Example: say you dissolved tin in HCl with some gold, and then added nitric (dissolving gold and tin together) and formed some aqua regia, but the tin and gold and chlorides made a purple of cassius powder (tin chloride reduced gold),(same as stannous test reaction does), and I wanted my gold back from this mess, I would incinerate these powders, heating these metal chloride salts, to separate chloride (as gas) from the gold and tin salts or powders (this would take prolonged heating) (not just rising vapors of volatile lighter fluid burning fast off the surface), these salts once heated high enough long enough will change from being a salt of metal, back into the elemental metal, I still want to heat them longer till red hot until they no longer put off smoke or gases, this red glowing heated metal is crushed and exposed to air, this will oxidize the metal (making it easier to go into solution later), (in our case here tin will oxidize, so the HCl wash later will NOT make a gel (making it hard to separate gold from tin) and HCl will dissolve the tin-oxide easier).
(For some salts like sulfates made from metals dissolved with sulfuric you may have to heat 30 minutes to more than an hour to drive off all of the SO2 as gas and convert metal these salts into metal oxides).
Tin in HCl does not dissolve very well at all, and it makes a gel that gives trouble filtering, and it will also trap your gold in this gel, the incineration process converts the tin to tin oxide, so that HCl will dissolve this oxide of tin much better so you can wash tin from your gold (without washing away gold with it).
Many times we use incineration when changing acids (removing acidd salt previosly used.
When you dissolve a metal (or even wash a metal) in an acid you have the salt of previous acid, like when you make a chloride salt, (incineration drives off (chloride as gas) from the salt of the metal, changing it back into metal, or metal oxide.
Without incineration you have these chloride salts and when you add nitric on the metal (chloride) you will make some aqua regia, (from mixing metal chloride salt and nitric which would dissolve some or all of your gold), and then you have gold dissolved in the metal, (you were trying to wash away without dissolving the gold).
Incineration should be done with high heat.

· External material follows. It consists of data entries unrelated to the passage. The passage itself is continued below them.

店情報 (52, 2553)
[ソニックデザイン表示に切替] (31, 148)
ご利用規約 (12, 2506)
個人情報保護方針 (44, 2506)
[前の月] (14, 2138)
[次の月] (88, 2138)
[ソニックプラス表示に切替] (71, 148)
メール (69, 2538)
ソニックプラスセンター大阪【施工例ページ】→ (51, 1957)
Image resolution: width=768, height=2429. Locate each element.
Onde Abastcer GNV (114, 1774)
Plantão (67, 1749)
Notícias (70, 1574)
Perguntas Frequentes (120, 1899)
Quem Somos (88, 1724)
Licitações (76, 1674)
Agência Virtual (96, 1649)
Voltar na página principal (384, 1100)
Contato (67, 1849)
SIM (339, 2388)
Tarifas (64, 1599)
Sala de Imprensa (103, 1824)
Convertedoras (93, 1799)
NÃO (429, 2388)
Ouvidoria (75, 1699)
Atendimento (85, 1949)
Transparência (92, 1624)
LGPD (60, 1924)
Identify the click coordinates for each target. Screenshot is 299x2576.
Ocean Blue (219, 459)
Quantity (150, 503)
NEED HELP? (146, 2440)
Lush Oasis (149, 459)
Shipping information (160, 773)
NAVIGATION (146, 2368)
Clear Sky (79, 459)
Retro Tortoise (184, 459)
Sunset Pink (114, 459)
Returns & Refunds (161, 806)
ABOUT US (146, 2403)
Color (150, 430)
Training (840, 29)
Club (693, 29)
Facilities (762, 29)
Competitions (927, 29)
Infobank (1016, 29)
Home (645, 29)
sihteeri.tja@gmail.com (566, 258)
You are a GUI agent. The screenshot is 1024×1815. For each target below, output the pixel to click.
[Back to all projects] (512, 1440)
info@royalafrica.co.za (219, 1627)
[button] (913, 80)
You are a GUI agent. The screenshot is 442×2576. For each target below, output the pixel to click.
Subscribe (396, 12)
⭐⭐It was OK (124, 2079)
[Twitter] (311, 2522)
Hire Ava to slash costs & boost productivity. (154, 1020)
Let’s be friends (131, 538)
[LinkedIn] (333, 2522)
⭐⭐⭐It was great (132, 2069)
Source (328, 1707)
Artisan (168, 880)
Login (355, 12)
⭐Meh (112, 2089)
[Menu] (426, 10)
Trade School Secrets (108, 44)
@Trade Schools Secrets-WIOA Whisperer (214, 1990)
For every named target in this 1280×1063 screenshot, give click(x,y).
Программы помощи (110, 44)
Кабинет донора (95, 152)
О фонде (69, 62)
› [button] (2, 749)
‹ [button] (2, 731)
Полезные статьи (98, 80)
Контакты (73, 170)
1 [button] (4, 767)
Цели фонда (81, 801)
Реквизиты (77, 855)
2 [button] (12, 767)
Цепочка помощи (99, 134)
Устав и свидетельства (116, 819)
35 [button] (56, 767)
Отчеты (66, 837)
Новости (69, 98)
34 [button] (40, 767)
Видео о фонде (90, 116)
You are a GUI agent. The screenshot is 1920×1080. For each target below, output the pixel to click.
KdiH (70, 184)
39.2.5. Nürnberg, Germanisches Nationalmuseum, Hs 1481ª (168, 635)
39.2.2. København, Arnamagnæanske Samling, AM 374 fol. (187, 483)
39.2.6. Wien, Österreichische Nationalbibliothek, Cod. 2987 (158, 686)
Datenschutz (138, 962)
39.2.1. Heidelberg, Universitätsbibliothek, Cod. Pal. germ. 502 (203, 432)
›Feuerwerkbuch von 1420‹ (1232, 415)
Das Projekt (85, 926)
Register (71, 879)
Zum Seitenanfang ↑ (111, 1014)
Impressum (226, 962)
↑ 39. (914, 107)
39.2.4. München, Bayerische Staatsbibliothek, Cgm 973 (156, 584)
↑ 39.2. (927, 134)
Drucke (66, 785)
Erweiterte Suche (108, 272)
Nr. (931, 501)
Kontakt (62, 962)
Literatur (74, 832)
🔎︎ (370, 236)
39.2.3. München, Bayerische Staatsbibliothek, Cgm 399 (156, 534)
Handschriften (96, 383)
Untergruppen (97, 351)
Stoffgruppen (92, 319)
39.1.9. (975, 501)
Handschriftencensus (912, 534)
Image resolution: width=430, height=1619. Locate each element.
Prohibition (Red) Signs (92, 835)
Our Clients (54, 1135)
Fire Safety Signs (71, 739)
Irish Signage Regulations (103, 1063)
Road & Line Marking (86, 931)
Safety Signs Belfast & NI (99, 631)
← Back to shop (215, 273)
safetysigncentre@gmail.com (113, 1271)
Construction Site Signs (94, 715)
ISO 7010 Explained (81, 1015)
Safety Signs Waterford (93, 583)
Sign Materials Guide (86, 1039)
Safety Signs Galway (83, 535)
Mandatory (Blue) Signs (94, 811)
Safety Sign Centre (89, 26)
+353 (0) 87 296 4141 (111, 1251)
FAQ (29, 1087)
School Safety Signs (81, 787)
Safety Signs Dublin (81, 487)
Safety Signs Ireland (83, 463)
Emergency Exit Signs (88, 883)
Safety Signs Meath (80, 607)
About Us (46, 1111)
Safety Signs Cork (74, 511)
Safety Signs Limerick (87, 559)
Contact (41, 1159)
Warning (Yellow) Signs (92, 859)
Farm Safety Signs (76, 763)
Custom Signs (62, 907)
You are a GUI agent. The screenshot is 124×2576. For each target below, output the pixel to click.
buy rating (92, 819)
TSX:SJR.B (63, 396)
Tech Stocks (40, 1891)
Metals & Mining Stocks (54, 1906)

For sulfates temperatures of greater than 700 degrees are needed, and these temperature's must be held for a long enough time to remove the SO2 gases, it could take an hour for these temperature to drive off all gases. Then heating these powders red hot in air to oxidize metals, these temperatures will usually take heat from a gas burner, torch,fire from coals, or electric burner with a torch, or other very high heat source.
Non-magnetic stainless steel, or white corning ware type casserole dish is what i would choose to incinerate in. depending materials what I was doing also would depend which one of these I chose.
Another thing to consider gold chloride salts (or even gold mixed with table salt) heating these you can evaporate off vaporizing the gold in yellow fumes (similar with silver chloride salts vaporizing in the white fumes).
To prevent this I will neutralize my Gold (or silver) chloride salts with sodium hydroxide, water and stirring well, this will take the gold chloride salt, and make sodium chloride (NaCl table salt) this Table salt water is easily washed out with several hot water washes, this prevents losses of values in fumes when I incenerate.
Another point some salts will need low heating to begin with (to dry), otherwise splashing and bursting gas bubbles will throw values all over the place, and then once these powders are dry, the heat can be raised (usually best to start crushing back to powder before completely dry, and continue to crush till well dried), now many times after you raise heat to high, on the dry metal salts, they will become wet again and form a thick syrup of fused metal salts, they will start fuming off acidic gases, keeping the heat high (but not bubbling and splashing), these acidic gases will escape and these metal powders will then dry again, we crush to powders again now we can bring these powders to red hot to oxidize these metal powders stirring the red hot powders well to get good exposure to air.
Inceneration sounds simple, it is, but this tool is one of the best tools in your tool box if used properly, it is very important if you want fine gold, keeps you from gold lose when changing acids, and is especially important when dealing with electronic waste with the tin involved.